Oak Island artifact collection
Coin Colonial

William III sixpence, 1697-1701 (Lot 18)

1697-1701

William III sixpence, 1697-1701 (Lot 18) — Colonial Coin found at Oak Island, Oak Island, Nova Scotia. Dated: 1697-1701
William III sixpence, 1697-1701 (Lot 18) — 1697-1701
Photo: The HISTORY Channel
Location Dunfield spoils from the Money Pit (Lot 18)
Discovered Season 13 Episode 25 (finale)
Date Range 1697 AD – 1701 AD
Category Coin
Era Colonial

About This Coin

A heavily worn silver sixpence recovered by Katya Drayton from Dunfield / Money Pit spoils on Lot 18, where 1965 treasure hunter Robert Dunfield's 100-foot crater was abandoned at 143 feet when seawater overwhelmed the operation and the displaced fill was never sifted at the time. Searching alongside Katya were surveyor Steve Guptill and heavy equipment operator Billy Gerhardt, who turned over a fresh pile shortly before the find. The edges of the coin showed no visible milling, a feature initially read in the field as evidence of seventeenth-century or earlier hammered coinage. At the laboratory, Emma Culligan returned an XRF reading of roughly 87 percent silver, slightly below the 92.5 percent sterling standard, a result consistent with prolonged surface wear on a long-buried specimen. CT imaging brought out the bust on the obverse and the partial legend MVS, the closing letters of GVLIELMVS, the Latin form of William used on William III obverse inscriptions. Overlaid against a reference example, the coin matched a William III sixpence struck between 1697 and 1701, part of the milled silver issued under the Great Recoinage of 1696. The recoinage program, overseen by Sir Isaac Newton in his role as Master of the Mint, replaced the country's clipped and forged hammered silver with machine-struck coins protected by grained or inscribed edges. On the Oak Island specimen the original grained edge has been worn smooth, which accounts for the initial field reading of an unmilled coin. The sixpence belongs to a small group of seventeenth and early eighteenth century British coins recovered on Oak Island. The team described the piece as an object likely carried by someone of means, leaving open whether it was lost by an early searcher or by an original depositor. Tied to the Money Pit deposit itself, the date would push that deposit no earlier than 1697, half a century before the British founding of Halifax in 1749.

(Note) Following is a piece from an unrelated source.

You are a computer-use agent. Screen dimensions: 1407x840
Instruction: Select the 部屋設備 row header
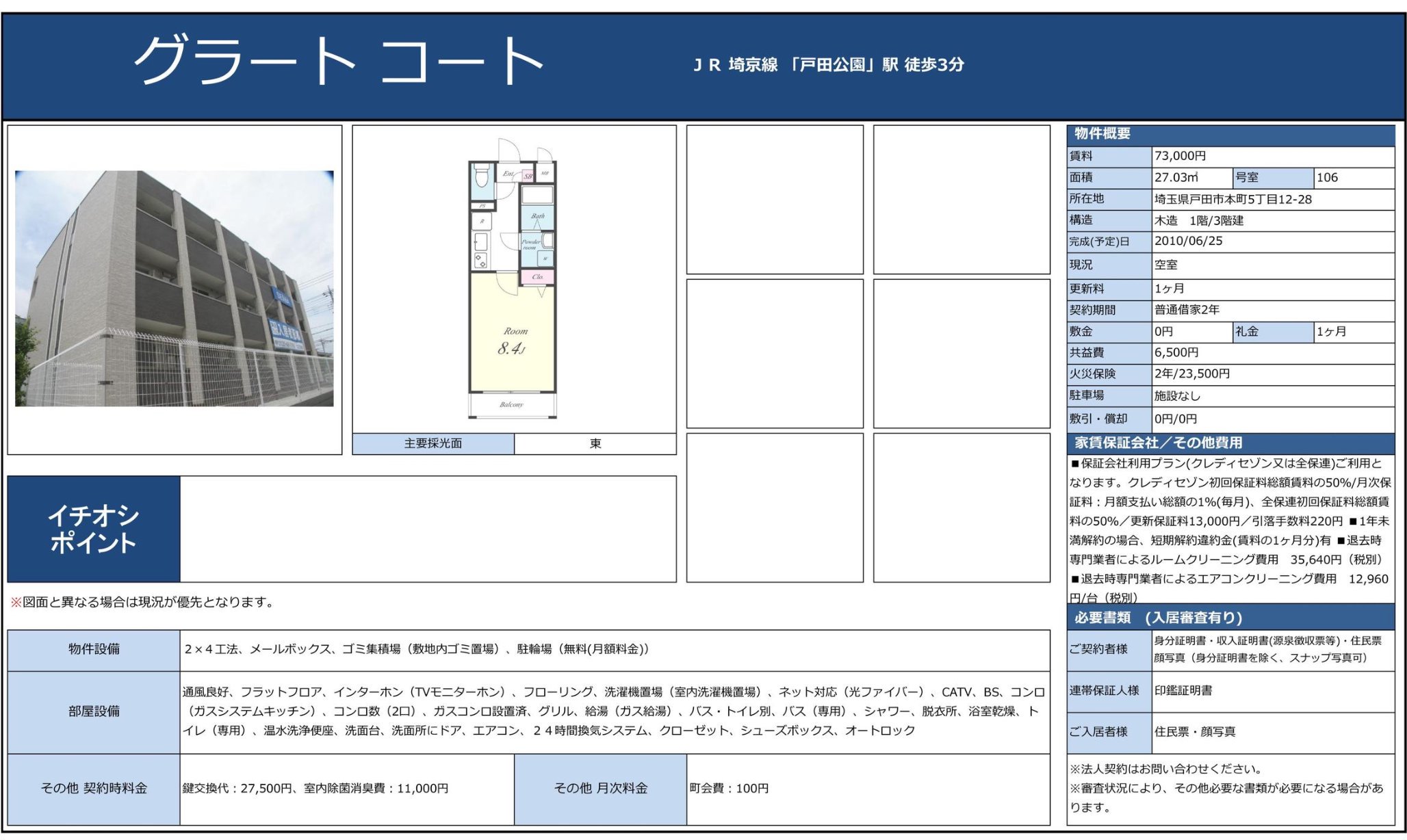coord(92,711)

The Season 5 episode S05E03 (Obstruction) recorded the first William III coin from Money Pit spoils: a 1694 copper recovered by Katya's father Gary Drayton from Dunfield / Money Pit spoils on Lot 16, alongside a 1673 Charles II piece. The cast read the 1694 date on camera but could not identify the monarch from the worn obverse. Because Charles II had died in 1685, the 1694 date placed that coin in the reign of William III. See the 1673 Charles II and 1694 William III Britannia coins entry for the Season 5 finds.

Historical Context

Recovered Season 13 from Robert Dunfield's 1965 spoils on Lot 18 by Katya Drayton. XRF and CT-overlay analysis performed by Emma Culligan in the laboratory; identified as a William III sixpence by reference match.

Where It Was Found

Found at Dunfield spoils from the Money Pit — Oak Island, Nova Scotia, Canada.